I've been accepted to NYU Stern (no $) and Yale SOM ($20k scholarship). Which of these schools would be best for breaking into IB?

For context: I'm 29 years old, my work experience is in the public sector / at non-profits, and I have an MA in international relations. I'm leaning towards Stern because of its location and connections to Wall Street, but the Yale name seems generally more powerful. I've seen threads covering similar ground on WSO but nothing in the past year. Any insights or advice would be appreciated.

13 Comments
 

your alumni network is much stronger, and the curriculum on finance isn't really subpar to NYU Stern. slight-short-term disadvantage is possible but likely big payoff in future.

 

This logic makes sense, but I was under the impression that Stern graduates are everywhere on Wall Street. Is this the case for SOM, or is it that SOM is a tighter but smaller network? Or am I missing something?

 

Stern graduates are everywhere on wall street because people that want to go to school in NYC and don't get into an M7 go to Stern. It's a lot of self-selection.

There are anecdotal benefits from the Yale name as well, probably won't see them in IB OCR but I bet you will later in your career.

Anyway, at worst it's a tossup and the $20k tips the scales.
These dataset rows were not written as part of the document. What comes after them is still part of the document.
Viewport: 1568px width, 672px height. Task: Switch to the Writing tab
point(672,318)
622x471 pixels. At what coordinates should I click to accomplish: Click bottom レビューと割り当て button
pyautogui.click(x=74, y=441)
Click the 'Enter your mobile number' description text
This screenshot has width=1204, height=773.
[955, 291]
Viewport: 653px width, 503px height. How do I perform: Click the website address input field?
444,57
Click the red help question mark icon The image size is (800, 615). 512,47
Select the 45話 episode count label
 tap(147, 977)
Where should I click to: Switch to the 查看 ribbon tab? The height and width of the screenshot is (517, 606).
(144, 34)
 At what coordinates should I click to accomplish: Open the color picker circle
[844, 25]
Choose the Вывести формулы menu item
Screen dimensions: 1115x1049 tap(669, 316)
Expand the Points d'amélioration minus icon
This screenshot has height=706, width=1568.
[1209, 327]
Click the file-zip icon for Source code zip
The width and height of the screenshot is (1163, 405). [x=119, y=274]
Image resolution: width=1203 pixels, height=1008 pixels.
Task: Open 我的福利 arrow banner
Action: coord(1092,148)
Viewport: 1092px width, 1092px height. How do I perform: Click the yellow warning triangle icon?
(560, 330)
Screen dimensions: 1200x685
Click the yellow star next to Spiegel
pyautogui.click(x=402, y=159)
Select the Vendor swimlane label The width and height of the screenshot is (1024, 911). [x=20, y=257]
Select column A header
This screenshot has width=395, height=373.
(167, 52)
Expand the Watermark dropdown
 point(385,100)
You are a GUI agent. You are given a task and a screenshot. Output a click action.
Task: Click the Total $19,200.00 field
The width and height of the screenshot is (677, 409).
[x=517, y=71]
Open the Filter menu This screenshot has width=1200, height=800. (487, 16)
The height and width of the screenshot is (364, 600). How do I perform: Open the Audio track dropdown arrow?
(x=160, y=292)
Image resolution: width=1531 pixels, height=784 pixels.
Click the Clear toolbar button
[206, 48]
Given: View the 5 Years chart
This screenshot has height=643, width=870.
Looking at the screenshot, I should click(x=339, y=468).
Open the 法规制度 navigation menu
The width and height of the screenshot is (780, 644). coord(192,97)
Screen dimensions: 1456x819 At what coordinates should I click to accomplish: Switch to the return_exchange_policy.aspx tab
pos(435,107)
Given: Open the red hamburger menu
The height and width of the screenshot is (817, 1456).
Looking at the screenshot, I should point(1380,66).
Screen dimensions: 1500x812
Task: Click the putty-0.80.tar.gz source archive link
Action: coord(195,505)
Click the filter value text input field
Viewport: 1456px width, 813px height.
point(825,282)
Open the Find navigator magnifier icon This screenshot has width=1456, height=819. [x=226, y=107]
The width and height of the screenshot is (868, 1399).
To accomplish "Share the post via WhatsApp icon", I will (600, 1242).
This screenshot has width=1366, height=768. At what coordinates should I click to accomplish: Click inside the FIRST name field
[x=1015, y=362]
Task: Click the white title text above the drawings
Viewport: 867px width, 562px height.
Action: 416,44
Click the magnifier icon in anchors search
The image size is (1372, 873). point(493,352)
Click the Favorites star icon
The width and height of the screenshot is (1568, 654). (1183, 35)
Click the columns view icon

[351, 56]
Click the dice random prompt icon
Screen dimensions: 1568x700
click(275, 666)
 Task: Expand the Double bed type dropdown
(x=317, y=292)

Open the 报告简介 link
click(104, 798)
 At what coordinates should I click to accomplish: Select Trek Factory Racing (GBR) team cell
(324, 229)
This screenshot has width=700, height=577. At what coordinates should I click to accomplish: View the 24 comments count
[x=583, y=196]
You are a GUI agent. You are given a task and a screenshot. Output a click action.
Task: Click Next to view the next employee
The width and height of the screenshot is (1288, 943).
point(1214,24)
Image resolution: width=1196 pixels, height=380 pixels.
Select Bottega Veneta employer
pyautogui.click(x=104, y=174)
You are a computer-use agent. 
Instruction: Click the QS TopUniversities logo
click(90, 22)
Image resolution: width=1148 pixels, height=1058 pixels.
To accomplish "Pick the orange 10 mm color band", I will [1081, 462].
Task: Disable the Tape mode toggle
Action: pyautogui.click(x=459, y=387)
The vast majority of people at either school that want IB probably get it.

 

I only applied to Yale (know great people at Stern though) and Yale will definitely be a smaller IB recruiting pool (probably about 40 people vs. likely a lot more at Stern). Less competition is probably nice and everyone gets an offer from what I was told. The only slight draw back is that you have to take the 2 hour train (no wifi fyi) into the city like 3 times a week in November for recruiting where at Stern you will already be there. In my opinion it is a very short-term draw-back. Yale is a great program and I highly recommend.

 

Thanks! This lines up with what I've heard elsewhere. Do you know if it's common for people to take on an internship during the school year? If so, I would think this weighs in NYU's favor, but if it's not common at MBA programs then it's a moot point.